Those with turkey tags still in their wallets may have a tall order to fill in the Central New York area. Being one of the wettest and coolest months of May I can remember makes it much more difficult. News reports indicate temperatures 20-degree degrees lower than average norms, and so far, the rainiest in the past 20 years. the past week around Cortland County, it appears that hens have come off their nests, and are looking to re-nest again. The lack of gobbling is another indicator. There will be exceptions, and like many things, it’s all about location, location, location. Like many of you, I see the smiling pics with gobblers with the obvious results of a great hunt on social media, texts, and emails, and there are hot spots to be had. Should you wake up to a bird that is gobbling his fool head off, you are a fortunate person in our area. I cover a lot of ground, so far I can’t buy a gobble.
The first nesting is thought to be the most successful for brooding, and has the best chances for poult survival. I believe we are looking at a second and possibly a third attempt at it. The cool, wet weather makes it easier for predators to find the eggs and will also increase the chances of nabbing a hen that may be trying to protect the nest. Second and third time around, the predators have figured out what to look for. Gobblers with well-stocked harems and hens out and about early and late in the day are not what you want to see in the last week of the season. If your areas, honey holes, are way down in turkey sightings, it might be good to let it rest, or hunt more fruitful hunting grounds. My scouting from last fall to the present so far has me checking all my spots to keep track, but declining to hunt them there. My personal choice is not to be that one hunter who takes the last gobbler left in an area. I have always thought it best to leave plenty for the next season and not overhunt great parcels of turkey woods.

Requirement A: Please condense the paragraph of the turkey hunting piece that begins "The first nesting is thought" into a short bulleted list that keeps its main facts.
Requirement B: Extend the turkey hunting piece with a new passage that picks up after its final sentence.

Stored records:
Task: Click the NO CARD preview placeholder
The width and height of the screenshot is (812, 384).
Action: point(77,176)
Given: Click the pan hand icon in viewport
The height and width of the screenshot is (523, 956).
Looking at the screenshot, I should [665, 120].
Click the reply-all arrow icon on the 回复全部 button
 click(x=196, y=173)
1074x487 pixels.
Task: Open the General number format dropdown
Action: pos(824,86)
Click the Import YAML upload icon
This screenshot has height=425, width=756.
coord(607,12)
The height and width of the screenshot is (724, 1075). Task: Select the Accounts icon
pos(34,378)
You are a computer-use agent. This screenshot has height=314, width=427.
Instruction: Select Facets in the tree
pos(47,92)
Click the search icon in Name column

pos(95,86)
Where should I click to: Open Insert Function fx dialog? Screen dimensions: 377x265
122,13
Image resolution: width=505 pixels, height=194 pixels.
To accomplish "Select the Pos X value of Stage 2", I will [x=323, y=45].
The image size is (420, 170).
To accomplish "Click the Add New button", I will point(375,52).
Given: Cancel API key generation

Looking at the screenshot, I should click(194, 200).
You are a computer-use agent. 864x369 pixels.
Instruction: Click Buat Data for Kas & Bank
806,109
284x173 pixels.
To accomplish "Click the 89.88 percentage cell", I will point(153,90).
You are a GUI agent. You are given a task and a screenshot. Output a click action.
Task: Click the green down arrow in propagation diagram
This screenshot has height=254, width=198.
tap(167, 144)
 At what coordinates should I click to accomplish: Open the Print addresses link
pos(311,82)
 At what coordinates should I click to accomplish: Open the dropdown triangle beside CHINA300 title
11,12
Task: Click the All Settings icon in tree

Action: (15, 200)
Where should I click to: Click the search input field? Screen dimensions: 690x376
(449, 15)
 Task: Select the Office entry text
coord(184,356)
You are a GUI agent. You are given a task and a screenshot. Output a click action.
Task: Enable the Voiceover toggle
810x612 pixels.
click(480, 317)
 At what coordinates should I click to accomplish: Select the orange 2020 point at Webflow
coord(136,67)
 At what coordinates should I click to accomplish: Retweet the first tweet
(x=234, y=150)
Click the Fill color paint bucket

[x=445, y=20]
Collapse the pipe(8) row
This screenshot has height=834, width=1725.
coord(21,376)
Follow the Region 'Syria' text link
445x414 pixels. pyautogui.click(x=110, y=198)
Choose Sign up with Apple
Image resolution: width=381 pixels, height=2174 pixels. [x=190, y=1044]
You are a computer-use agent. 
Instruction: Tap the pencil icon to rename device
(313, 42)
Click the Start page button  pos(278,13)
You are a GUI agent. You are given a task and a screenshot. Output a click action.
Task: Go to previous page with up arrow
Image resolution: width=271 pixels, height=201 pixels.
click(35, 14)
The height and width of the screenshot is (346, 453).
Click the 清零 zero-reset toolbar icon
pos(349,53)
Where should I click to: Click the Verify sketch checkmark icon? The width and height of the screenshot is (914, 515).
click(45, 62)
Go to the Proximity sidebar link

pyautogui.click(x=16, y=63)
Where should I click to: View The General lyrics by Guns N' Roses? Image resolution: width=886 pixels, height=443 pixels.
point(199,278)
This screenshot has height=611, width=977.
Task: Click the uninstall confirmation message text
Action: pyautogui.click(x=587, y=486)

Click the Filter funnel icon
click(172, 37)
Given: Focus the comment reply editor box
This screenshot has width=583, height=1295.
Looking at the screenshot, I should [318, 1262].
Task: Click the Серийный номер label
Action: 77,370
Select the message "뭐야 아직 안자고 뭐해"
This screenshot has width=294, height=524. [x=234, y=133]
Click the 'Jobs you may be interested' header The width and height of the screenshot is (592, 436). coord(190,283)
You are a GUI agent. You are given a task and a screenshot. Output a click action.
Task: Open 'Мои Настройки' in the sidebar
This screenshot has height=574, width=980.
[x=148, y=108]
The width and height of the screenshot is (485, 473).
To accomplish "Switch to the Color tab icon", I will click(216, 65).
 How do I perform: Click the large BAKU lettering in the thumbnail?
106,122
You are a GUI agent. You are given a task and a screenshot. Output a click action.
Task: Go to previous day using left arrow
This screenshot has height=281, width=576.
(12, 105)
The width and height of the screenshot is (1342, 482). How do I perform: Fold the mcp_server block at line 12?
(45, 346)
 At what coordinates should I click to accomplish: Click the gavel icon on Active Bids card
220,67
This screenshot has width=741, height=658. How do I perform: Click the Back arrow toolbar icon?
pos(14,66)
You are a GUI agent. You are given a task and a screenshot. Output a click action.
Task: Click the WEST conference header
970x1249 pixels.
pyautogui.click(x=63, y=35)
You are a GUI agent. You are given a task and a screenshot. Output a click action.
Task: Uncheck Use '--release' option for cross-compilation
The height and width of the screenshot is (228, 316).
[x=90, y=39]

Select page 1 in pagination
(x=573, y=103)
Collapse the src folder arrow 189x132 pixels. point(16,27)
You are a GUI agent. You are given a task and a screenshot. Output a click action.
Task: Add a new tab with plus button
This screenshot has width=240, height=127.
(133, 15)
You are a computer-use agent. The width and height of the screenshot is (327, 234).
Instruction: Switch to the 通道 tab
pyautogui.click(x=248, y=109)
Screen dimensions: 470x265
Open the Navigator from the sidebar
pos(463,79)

Your response A:
- The first nesting is thought to be the most successful for brooding and to give poults the best chance of survival.
- A second and possibly a third nesting attempt now seem likely.
- Cool, wet weather helps predators find eggs and catch hens protecting nests. By the later attempts, predators have learned what to look for.
- Gobblers with well-stocked harems and hens moving about early and late in the day are bad signs in the season's last week.
- If a favorite spot is way down in turkey sightings, it may be best to rest it or hunt more fruitful ground.
- The writer has been checking all of their spots since last fall but declining to hunt them.
- The writer chooses not to take the last gobbler in an area and prefers to leave plenty for next season rather than overhunt good turkey woods.

Your response B:
Having started turkey hunting in 1993, I have memories of many spots I hunted with dozens upon dozens of gobblers targeted to hunt and pursue. Fast forward 33 seasons, I foresee a one-tag only in the spring coming or possibly a temporary hold for several seasons to improve and protect the populations, but that, of course, is decided on much more than my single anecdotal data point by the wildlife biologists and managers at NYSDEC. With much more research underway, the results and determinations are highly anticipated for what comes next in the great Empire State.
I have a few spots in the county and several invites in other areas of the state that I may still hunt before our Viking Diva makes a curtain call. With decent-sized flocks at hunting grounds that I do spend time at, it might be a very quiet and patient style of hunting. With another week of rain predicted, I’m not at all concerned about having a tag left in my pocket. Not my first rodeo.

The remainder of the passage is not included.